Task objective = All lines between the start of the listing below and the line containing "Task: Share the pet the dog answer via arrow", inclusive, must be repeated exactly.
(Exercise data Opens)
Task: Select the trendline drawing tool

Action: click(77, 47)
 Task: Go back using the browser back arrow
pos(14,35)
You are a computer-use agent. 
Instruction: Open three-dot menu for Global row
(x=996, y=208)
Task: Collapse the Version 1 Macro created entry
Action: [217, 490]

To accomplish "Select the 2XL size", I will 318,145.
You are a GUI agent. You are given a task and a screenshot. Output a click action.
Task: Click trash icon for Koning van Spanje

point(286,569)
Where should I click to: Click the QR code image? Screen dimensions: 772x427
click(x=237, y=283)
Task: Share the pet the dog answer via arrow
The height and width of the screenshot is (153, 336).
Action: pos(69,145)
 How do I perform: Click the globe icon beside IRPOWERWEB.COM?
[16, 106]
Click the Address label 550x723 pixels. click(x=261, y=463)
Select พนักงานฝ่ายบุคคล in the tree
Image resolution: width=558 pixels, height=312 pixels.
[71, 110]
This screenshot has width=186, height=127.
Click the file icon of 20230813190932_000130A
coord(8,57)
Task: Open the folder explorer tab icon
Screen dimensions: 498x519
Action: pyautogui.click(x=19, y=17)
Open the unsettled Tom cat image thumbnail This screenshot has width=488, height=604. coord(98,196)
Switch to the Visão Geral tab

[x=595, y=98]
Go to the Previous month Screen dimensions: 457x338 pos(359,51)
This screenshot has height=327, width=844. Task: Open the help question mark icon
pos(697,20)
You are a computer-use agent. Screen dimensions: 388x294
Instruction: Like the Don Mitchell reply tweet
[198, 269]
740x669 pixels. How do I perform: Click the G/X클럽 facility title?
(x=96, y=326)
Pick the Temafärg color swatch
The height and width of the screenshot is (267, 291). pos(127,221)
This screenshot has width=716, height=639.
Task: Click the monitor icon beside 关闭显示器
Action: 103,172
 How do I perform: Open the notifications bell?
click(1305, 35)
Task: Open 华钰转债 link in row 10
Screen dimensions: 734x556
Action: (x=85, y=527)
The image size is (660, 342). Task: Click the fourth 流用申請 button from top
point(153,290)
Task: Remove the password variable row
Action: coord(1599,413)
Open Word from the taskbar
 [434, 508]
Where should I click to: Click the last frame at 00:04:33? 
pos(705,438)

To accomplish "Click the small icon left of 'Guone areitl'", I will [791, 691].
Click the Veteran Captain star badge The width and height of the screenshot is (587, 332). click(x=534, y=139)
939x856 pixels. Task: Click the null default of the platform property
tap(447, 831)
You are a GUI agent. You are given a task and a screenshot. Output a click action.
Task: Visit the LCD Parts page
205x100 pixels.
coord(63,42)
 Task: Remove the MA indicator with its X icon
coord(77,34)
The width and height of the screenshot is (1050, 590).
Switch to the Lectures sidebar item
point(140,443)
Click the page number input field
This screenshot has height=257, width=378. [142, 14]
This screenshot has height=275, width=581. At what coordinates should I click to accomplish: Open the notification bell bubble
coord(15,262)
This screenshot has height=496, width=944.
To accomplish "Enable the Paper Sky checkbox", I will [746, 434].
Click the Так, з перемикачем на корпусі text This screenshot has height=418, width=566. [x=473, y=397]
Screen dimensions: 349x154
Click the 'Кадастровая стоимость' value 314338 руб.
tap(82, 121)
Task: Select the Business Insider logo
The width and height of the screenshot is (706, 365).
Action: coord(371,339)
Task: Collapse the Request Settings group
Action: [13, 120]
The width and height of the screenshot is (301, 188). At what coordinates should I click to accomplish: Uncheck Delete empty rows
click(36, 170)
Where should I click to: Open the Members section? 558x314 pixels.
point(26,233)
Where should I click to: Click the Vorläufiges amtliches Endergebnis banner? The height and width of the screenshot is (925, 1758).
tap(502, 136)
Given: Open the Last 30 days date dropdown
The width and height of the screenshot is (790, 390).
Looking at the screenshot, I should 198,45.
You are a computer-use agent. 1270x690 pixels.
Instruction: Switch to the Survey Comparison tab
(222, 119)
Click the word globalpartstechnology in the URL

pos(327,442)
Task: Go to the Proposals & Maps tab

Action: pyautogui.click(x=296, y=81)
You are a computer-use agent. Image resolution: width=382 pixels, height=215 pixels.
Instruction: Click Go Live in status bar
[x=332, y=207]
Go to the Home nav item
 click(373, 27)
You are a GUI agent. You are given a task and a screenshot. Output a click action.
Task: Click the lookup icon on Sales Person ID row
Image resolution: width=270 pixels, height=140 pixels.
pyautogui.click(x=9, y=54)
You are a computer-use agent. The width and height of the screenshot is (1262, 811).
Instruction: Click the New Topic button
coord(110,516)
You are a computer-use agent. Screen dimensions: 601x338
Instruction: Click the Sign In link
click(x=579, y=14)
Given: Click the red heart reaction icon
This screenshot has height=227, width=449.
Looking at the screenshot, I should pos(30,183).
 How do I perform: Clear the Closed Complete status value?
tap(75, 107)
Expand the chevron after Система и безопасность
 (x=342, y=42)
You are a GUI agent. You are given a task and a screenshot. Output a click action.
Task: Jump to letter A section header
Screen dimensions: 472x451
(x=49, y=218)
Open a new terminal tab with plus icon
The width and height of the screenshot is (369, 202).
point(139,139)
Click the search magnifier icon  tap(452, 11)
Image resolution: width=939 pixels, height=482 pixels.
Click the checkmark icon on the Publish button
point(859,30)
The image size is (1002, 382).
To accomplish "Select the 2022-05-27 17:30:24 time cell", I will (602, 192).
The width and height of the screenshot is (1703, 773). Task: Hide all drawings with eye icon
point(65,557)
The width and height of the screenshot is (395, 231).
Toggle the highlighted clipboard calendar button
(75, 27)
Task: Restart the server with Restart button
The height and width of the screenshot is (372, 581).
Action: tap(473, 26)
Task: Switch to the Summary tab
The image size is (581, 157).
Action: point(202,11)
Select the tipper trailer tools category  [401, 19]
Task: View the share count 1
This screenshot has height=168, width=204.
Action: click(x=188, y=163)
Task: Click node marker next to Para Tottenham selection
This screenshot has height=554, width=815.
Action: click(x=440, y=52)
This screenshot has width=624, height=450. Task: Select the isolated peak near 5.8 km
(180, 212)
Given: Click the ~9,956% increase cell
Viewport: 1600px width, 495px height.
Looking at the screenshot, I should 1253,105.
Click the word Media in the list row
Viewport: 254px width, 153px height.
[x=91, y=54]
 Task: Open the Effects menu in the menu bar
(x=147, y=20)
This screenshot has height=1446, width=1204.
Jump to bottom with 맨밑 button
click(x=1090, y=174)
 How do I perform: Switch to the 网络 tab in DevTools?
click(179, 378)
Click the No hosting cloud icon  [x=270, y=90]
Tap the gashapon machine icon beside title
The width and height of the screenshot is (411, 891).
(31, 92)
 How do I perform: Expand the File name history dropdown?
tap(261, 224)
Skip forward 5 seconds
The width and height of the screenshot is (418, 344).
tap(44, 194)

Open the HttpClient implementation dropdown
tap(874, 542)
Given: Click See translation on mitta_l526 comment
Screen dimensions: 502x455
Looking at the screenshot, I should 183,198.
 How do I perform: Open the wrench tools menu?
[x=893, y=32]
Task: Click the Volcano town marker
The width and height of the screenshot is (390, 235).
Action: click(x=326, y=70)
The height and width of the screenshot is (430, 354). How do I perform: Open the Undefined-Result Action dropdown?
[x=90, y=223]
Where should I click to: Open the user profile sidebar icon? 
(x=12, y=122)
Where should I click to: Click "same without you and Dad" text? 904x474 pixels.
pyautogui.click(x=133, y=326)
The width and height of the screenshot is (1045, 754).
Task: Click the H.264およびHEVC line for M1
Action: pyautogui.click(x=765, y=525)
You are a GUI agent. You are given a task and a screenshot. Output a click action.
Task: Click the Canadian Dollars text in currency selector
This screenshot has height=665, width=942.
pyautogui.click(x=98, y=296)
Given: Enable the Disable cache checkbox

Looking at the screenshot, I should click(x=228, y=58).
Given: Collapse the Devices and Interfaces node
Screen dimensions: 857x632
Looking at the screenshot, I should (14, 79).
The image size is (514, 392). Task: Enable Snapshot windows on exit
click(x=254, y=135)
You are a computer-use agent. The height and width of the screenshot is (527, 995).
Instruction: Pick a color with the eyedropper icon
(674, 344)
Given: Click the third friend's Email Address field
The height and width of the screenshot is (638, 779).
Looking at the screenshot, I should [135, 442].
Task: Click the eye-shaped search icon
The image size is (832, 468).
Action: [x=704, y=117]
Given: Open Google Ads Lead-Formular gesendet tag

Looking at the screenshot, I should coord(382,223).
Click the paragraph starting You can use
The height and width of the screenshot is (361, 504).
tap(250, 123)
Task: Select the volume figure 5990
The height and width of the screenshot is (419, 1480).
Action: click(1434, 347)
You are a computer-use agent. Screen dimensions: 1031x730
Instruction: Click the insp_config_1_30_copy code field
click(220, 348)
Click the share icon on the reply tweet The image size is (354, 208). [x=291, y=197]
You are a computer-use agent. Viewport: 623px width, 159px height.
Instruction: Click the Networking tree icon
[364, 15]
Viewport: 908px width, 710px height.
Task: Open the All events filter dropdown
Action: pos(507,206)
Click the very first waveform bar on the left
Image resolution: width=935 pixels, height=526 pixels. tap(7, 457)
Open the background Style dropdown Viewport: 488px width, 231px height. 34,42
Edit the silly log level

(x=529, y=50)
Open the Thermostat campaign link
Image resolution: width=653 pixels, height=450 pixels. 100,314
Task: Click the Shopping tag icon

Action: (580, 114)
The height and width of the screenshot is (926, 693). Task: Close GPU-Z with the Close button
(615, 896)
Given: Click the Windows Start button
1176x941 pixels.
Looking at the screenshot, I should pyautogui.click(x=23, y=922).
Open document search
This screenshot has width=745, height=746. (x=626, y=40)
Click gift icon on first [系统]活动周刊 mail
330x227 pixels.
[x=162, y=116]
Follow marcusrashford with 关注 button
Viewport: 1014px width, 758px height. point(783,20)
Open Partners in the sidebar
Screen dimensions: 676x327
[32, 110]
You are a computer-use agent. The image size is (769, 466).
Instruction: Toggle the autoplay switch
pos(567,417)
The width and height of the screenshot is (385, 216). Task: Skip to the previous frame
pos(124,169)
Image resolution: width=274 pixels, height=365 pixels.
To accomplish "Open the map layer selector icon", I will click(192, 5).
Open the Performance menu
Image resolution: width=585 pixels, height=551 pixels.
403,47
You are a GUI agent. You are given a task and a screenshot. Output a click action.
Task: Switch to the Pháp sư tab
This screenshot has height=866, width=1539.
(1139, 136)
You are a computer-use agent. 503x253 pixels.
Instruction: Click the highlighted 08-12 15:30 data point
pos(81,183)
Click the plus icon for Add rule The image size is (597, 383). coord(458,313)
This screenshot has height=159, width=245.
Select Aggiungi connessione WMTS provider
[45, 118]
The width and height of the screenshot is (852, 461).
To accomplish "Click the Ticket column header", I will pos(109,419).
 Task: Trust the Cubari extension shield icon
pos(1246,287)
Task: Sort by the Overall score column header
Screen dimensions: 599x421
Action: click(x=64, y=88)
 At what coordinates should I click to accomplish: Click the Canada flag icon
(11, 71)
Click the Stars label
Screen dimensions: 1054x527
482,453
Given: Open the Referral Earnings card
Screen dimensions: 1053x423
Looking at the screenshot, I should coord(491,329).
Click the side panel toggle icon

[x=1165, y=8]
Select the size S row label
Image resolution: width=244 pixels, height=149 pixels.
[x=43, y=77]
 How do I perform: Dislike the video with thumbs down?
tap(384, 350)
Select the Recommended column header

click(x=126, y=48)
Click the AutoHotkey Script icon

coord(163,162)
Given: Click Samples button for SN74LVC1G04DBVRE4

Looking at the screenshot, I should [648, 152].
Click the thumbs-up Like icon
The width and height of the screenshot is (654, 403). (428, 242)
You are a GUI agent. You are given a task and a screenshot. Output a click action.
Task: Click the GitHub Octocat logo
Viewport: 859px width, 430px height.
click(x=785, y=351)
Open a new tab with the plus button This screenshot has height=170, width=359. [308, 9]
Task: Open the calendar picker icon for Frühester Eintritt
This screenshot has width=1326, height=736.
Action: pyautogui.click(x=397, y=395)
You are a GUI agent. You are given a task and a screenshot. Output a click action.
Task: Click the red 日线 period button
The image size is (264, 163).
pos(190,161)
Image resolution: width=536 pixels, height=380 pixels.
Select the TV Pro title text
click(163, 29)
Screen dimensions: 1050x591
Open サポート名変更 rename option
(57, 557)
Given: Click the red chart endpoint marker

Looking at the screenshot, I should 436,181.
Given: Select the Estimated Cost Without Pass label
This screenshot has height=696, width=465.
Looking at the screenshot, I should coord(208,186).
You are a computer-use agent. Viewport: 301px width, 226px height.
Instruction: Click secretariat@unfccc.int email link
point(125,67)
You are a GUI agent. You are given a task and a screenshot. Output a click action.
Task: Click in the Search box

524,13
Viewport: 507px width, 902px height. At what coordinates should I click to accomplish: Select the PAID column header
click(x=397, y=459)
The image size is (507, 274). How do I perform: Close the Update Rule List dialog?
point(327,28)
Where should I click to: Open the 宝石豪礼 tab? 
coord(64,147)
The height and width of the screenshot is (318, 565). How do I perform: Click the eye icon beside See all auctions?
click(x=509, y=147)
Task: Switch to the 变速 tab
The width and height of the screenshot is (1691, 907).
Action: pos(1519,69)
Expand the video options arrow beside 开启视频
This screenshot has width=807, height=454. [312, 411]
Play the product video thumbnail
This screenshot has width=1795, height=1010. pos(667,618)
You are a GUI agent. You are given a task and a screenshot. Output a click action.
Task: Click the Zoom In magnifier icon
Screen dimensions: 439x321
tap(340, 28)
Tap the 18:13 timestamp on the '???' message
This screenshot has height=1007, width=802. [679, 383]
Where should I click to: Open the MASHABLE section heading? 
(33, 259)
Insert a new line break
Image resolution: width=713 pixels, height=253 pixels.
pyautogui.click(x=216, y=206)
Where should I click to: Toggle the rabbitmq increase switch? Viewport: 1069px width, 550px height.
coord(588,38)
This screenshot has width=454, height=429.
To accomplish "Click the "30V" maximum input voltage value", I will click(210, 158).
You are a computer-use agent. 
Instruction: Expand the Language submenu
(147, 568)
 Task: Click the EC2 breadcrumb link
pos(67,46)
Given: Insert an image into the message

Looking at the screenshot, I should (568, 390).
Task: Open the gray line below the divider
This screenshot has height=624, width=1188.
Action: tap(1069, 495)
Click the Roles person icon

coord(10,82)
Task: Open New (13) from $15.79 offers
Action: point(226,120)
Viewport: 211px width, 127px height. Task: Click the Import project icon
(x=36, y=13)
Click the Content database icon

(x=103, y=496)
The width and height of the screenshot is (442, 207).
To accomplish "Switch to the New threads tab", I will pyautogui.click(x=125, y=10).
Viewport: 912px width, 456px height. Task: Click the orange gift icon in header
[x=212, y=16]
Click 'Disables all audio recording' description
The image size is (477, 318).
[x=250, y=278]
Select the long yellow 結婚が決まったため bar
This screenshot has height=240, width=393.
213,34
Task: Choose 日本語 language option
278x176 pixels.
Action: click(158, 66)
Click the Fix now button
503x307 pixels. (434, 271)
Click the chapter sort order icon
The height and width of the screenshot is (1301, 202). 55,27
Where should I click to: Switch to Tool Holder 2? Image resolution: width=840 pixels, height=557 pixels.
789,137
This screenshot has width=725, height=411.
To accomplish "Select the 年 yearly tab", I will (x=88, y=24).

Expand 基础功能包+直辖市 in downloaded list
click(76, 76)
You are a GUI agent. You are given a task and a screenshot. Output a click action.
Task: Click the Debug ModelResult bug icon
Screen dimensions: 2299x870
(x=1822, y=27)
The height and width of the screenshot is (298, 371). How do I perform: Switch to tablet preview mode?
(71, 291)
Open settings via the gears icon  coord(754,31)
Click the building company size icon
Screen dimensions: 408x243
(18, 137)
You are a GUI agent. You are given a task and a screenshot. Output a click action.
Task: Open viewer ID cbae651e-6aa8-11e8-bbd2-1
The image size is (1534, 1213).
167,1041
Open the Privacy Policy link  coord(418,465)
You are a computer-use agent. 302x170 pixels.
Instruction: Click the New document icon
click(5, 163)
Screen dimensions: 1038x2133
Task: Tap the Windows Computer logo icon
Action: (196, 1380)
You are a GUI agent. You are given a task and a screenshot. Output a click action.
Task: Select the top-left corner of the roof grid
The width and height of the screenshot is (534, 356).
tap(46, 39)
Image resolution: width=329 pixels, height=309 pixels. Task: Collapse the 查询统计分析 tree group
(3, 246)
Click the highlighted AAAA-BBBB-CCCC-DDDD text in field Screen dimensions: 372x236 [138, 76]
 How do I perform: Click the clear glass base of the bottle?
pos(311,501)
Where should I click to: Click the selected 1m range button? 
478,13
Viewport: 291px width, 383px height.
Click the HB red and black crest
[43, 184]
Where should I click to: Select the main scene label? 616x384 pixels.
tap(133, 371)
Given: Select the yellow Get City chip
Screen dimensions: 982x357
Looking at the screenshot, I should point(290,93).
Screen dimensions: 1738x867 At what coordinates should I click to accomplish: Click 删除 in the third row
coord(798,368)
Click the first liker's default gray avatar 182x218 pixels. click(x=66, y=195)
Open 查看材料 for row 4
(Exercise data Closes)
Result of this task =
Task: Select the trendline drawing tool

Action: click(77, 47)
 Task: Go back using the browser back arrow
pos(14,35)
You are a computer-use agent. 
Instruction: Open three-dot menu for Global row
(x=996, y=208)
Task: Collapse the Version 1 Macro created entry
Action: [217, 490]

To accomplish "Select the 2XL size", I will 318,145.
You are a GUI agent. You are given a task and a screenshot. Output a click action.
Task: Click trash icon for Koning van Spanje

point(286,569)
Where should I click to: Click the QR code image? Screen dimensions: 772x427
click(x=237, y=283)
Task: Share the pet the dog answer via arrow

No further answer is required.